(Entries taken from a collection)

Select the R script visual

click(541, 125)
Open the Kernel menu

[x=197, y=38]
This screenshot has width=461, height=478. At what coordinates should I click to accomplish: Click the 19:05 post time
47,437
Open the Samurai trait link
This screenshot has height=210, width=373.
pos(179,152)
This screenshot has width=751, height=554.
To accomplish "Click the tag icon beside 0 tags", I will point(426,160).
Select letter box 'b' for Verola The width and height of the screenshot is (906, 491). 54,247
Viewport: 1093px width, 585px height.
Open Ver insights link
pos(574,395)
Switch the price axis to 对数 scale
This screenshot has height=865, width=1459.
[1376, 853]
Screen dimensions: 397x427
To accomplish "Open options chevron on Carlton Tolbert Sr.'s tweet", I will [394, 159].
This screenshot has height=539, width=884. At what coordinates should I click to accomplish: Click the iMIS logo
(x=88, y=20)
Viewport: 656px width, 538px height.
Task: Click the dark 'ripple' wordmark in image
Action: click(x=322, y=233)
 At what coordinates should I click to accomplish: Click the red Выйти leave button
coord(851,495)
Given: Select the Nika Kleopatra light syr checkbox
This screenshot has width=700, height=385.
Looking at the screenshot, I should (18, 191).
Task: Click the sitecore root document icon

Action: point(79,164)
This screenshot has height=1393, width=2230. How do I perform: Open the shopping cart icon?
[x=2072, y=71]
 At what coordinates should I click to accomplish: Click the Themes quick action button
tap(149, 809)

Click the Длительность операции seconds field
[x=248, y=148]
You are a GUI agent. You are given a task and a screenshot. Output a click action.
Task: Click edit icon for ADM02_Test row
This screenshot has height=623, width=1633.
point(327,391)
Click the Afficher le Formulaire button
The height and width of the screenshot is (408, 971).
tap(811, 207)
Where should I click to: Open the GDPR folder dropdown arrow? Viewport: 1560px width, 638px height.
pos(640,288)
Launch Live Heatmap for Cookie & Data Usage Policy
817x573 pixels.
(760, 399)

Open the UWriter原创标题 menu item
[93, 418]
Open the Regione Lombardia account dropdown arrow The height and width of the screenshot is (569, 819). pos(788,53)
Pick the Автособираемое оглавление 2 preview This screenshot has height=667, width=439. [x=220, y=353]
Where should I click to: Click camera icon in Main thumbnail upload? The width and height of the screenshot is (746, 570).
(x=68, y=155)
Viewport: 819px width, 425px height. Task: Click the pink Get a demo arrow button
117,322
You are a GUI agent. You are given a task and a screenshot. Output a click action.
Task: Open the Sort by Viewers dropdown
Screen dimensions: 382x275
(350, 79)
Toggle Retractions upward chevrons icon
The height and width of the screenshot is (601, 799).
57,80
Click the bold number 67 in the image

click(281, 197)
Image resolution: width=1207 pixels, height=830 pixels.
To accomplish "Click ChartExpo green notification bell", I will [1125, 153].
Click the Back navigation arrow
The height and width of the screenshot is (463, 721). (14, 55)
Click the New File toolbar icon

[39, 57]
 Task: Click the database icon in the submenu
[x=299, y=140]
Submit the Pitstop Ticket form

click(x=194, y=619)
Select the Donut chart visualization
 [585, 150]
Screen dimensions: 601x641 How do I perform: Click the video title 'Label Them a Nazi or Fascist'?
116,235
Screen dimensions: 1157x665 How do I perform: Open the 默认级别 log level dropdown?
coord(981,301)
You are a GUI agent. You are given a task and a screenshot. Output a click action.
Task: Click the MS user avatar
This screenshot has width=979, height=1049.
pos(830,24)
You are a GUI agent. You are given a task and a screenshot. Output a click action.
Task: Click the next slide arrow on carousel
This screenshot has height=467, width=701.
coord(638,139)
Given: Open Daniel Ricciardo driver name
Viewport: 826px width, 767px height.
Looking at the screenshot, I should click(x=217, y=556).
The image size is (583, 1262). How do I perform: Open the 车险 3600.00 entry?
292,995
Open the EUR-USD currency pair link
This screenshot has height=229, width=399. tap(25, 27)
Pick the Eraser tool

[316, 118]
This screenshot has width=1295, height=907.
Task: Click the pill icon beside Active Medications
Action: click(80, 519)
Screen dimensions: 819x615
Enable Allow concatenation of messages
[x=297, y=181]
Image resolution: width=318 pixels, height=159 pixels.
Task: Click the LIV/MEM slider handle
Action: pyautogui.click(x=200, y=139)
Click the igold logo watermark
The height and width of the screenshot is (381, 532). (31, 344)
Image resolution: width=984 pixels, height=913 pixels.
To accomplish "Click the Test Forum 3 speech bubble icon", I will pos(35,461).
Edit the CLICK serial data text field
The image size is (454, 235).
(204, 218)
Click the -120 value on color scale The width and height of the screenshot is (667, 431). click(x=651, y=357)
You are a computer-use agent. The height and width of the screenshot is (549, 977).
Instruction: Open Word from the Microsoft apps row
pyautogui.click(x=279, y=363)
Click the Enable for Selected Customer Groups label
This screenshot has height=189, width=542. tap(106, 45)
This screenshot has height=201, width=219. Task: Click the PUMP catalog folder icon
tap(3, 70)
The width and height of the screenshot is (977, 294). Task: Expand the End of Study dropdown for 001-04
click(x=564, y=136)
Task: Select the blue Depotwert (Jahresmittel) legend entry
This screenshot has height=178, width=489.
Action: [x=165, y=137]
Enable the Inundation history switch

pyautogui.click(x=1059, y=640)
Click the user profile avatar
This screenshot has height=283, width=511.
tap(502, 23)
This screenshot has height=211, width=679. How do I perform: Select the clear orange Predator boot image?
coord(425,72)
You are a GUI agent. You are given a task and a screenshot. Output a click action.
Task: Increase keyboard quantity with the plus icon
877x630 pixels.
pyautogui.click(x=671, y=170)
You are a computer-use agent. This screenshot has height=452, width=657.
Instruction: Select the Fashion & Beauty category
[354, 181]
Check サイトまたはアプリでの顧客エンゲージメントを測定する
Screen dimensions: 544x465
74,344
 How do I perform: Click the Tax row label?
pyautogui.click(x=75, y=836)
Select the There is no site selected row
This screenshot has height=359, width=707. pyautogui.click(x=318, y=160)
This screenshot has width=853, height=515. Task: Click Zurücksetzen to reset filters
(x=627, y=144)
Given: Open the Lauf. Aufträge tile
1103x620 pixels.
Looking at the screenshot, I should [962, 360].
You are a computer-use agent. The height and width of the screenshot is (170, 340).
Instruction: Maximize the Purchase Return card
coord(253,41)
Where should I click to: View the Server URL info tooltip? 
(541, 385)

WHAT YOU SHOULD DO:
Give back all of the entries above, unchanged in every word.

SOLUTION FOR THIS EXERCISE:
Select the R script visual

click(541, 125)
Open the Kernel menu

[x=197, y=38]
This screenshot has width=461, height=478. At what coordinates should I click to accomplish: Click the 19:05 post time
47,437
Open the Samurai trait link
This screenshot has height=210, width=373.
pos(179,152)
This screenshot has width=751, height=554.
To accomplish "Click the tag icon beside 0 tags", I will point(426,160).
Select letter box 'b' for Verola The width and height of the screenshot is (906, 491). 54,247
Viewport: 1093px width, 585px height.
Open Ver insights link
pos(574,395)
Switch the price axis to 对数 scale
This screenshot has height=865, width=1459.
[1376, 853]
Screen dimensions: 397x427
To accomplish "Open options chevron on Carlton Tolbert Sr.'s tweet", I will [394, 159].
This screenshot has height=539, width=884. At what coordinates should I click to accomplish: Click the iMIS logo
(x=88, y=20)
Viewport: 656px width, 538px height.
Task: Click the dark 'ripple' wordmark in image
Action: click(x=322, y=233)
 At what coordinates should I click to accomplish: Click the red Выйти leave button
coord(851,495)
Given: Select the Nika Kleopatra light syr checkbox
This screenshot has width=700, height=385.
Looking at the screenshot, I should (18, 191).
Task: Click the sitecore root document icon

Action: point(79,164)
This screenshot has height=1393, width=2230. How do I perform: Open the shopping cart icon?
[x=2072, y=71]
 At what coordinates should I click to accomplish: Click the Themes quick action button
tap(149, 809)

Click the Длительность операции seconds field
[x=248, y=148]
You are a GUI agent. You are given a task and a screenshot. Output a click action.
Task: Click edit icon for ADM02_Test row
This screenshot has height=623, width=1633.
point(327,391)
Click the Afficher le Formulaire button
The height and width of the screenshot is (408, 971).
tap(811, 207)
Where should I click to: Open the GDPR folder dropdown arrow? Viewport: 1560px width, 638px height.
pos(640,288)
Launch Live Heatmap for Cookie & Data Usage Policy
817x573 pixels.
(760, 399)

Open the UWriter原创标题 menu item
[93, 418]
Open the Regione Lombardia account dropdown arrow The height and width of the screenshot is (569, 819). pos(788,53)
Pick the Автособираемое оглавление 2 preview This screenshot has height=667, width=439. [x=220, y=353]
Where should I click to: Click camera icon in Main thumbnail upload? The width and height of the screenshot is (746, 570).
(x=68, y=155)
Viewport: 819px width, 425px height. Task: Click the pink Get a demo arrow button
117,322
You are a GUI agent. You are given a task and a screenshot. Output a click action.
Task: Open the Sort by Viewers dropdown
Screen dimensions: 382x275
(350, 79)
Toggle Retractions upward chevrons icon
The height and width of the screenshot is (601, 799).
57,80
Click the bold number 67 in the image

click(281, 197)
Image resolution: width=1207 pixels, height=830 pixels.
To accomplish "Click ChartExpo green notification bell", I will [1125, 153].
Click the Back navigation arrow
The height and width of the screenshot is (463, 721). (14, 55)
Click the New File toolbar icon

[39, 57]
 Task: Click the database icon in the submenu
[x=299, y=140]
Submit the Pitstop Ticket form

click(x=194, y=619)
Select the Donut chart visualization
 [585, 150]
Screen dimensions: 601x641 How do I perform: Click the video title 'Label Them a Nazi or Fascist'?
116,235
Screen dimensions: 1157x665 How do I perform: Open the 默认级别 log level dropdown?
coord(981,301)
You are a GUI agent. You are given a task and a screenshot. Output a click action.
Task: Click the MS user avatar
This screenshot has width=979, height=1049.
pos(830,24)
You are a GUI agent. You are given a task and a screenshot. Output a click action.
Task: Click the next slide arrow on carousel
This screenshot has height=467, width=701.
coord(638,139)
Given: Open Daniel Ricciardo driver name
Viewport: 826px width, 767px height.
Looking at the screenshot, I should click(x=217, y=556).
The image size is (583, 1262). How do I perform: Open the 车险 3600.00 entry?
292,995
Open the EUR-USD currency pair link
This screenshot has height=229, width=399. tap(25, 27)
Pick the Eraser tool

[316, 118]
This screenshot has width=1295, height=907.
Task: Click the pill icon beside Active Medications
Action: click(80, 519)
Screen dimensions: 819x615
Enable Allow concatenation of messages
[x=297, y=181]
Image resolution: width=318 pixels, height=159 pixels.
Task: Click the LIV/MEM slider handle
Action: pyautogui.click(x=200, y=139)
Click the igold logo watermark
The height and width of the screenshot is (381, 532). (31, 344)
Image resolution: width=984 pixels, height=913 pixels.
To accomplish "Click the Test Forum 3 speech bubble icon", I will pos(35,461).
Edit the CLICK serial data text field
The image size is (454, 235).
(204, 218)
Click the -120 value on color scale The width and height of the screenshot is (667, 431). click(x=651, y=357)
You are a computer-use agent. The height and width of the screenshot is (549, 977).
Instruction: Open Word from the Microsoft apps row
pyautogui.click(x=279, y=363)
Click the Enable for Selected Customer Groups label
This screenshot has height=189, width=542. tap(106, 45)
This screenshot has height=201, width=219. Task: Click the PUMP catalog folder icon
tap(3, 70)
The width and height of the screenshot is (977, 294). Task: Expand the End of Study dropdown for 001-04
click(x=564, y=136)
Task: Select the blue Depotwert (Jahresmittel) legend entry
This screenshot has height=178, width=489.
Action: [x=165, y=137]
Enable the Inundation history switch

pyautogui.click(x=1059, y=640)
Click the user profile avatar
This screenshot has height=283, width=511.
tap(502, 23)
This screenshot has height=211, width=679. How do I perform: Select the clear orange Predator boot image?
coord(425,72)
You are a GUI agent. You are given a task and a screenshot. Output a click action.
Task: Increase keyboard quantity with the plus icon
877x630 pixels.
pyautogui.click(x=671, y=170)
You are a computer-use agent. This screenshot has height=452, width=657.
Instruction: Select the Fashion & Beauty category
[354, 181]
Check サイトまたはアプリでの顧客エンゲージメントを測定する
Screen dimensions: 544x465
74,344
 How do I perform: Click the Tax row label?
pyautogui.click(x=75, y=836)
Select the There is no site selected row
This screenshot has height=359, width=707. pyautogui.click(x=318, y=160)
This screenshot has width=853, height=515. Task: Click Zurücksetzen to reset filters
(x=627, y=144)
Given: Open the Lauf. Aufträge tile
1103x620 pixels.
Looking at the screenshot, I should [962, 360].
You are a computer-use agent. The height and width of the screenshot is (170, 340).
Instruction: Maximize the Purchase Return card
coord(253,41)
Where should I click to: View the Server URL info tooltip? 
(541, 385)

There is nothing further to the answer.